§ **Aim of the exercise**:
Give back the full data, unchanged and complete.

----- Source data

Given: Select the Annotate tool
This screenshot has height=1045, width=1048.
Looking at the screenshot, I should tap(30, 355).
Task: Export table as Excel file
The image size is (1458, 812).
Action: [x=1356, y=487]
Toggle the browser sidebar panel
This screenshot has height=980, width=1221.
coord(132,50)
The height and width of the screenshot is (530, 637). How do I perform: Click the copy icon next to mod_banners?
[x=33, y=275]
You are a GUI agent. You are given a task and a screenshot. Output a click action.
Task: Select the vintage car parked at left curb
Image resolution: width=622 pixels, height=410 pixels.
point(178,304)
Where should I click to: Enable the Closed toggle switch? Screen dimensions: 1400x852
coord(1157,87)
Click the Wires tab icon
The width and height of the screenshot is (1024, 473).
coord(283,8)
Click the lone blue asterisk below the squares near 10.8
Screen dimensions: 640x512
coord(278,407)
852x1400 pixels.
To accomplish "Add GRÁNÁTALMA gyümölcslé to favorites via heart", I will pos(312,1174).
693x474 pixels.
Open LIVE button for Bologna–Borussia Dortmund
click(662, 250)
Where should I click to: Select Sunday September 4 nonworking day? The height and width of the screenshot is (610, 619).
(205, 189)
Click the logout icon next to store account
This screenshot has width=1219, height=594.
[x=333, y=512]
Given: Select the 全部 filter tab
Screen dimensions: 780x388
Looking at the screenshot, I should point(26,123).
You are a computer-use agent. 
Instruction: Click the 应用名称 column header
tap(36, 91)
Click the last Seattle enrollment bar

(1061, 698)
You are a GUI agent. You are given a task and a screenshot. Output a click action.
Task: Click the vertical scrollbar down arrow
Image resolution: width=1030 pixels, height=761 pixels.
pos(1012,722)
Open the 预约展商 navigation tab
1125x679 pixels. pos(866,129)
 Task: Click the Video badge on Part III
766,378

----------

§ **Result**:
Given: Select the Annotate tool
This screenshot has height=1045, width=1048.
Looking at the screenshot, I should tap(30, 355).
Task: Export table as Excel file
The image size is (1458, 812).
Action: [x=1356, y=487]
Toggle the browser sidebar panel
This screenshot has height=980, width=1221.
coord(132,50)
The height and width of the screenshot is (530, 637). How do I perform: Click the copy icon next to mod_banners?
[x=33, y=275]
You are a GUI agent. You are given a task and a screenshot. Output a click action.
Task: Select the vintage car parked at left curb
Image resolution: width=622 pixels, height=410 pixels.
point(178,304)
Where should I click to: Enable the Closed toggle switch? Screen dimensions: 1400x852
coord(1157,87)
Click the Wires tab icon
The width and height of the screenshot is (1024, 473).
coord(283,8)
Click the lone blue asterisk below the squares near 10.8
Screen dimensions: 640x512
coord(278,407)
852x1400 pixels.
To accomplish "Add GRÁNÁTALMA gyümölcslé to favorites via heart", I will pos(312,1174).
693x474 pixels.
Open LIVE button for Bologna–Borussia Dortmund
click(662, 250)
Where should I click to: Select Sunday September 4 nonworking day? The height and width of the screenshot is (610, 619).
(205, 189)
Click the logout icon next to store account
This screenshot has width=1219, height=594.
[x=333, y=512]
Given: Select the 全部 filter tab
Screen dimensions: 780x388
Looking at the screenshot, I should point(26,123).
You are a computer-use agent. 
Instruction: Click the 应用名称 column header
tap(36, 91)
Click the last Seattle enrollment bar

(1061, 698)
You are a GUI agent. You are given a task and a screenshot. Output a click action.
Task: Click the vertical scrollbar down arrow
Image resolution: width=1030 pixels, height=761 pixels.
pos(1012,722)
Open the 预约展商 navigation tab
1125x679 pixels. pos(866,129)
 Task: Click the Video badge on Part III
766,378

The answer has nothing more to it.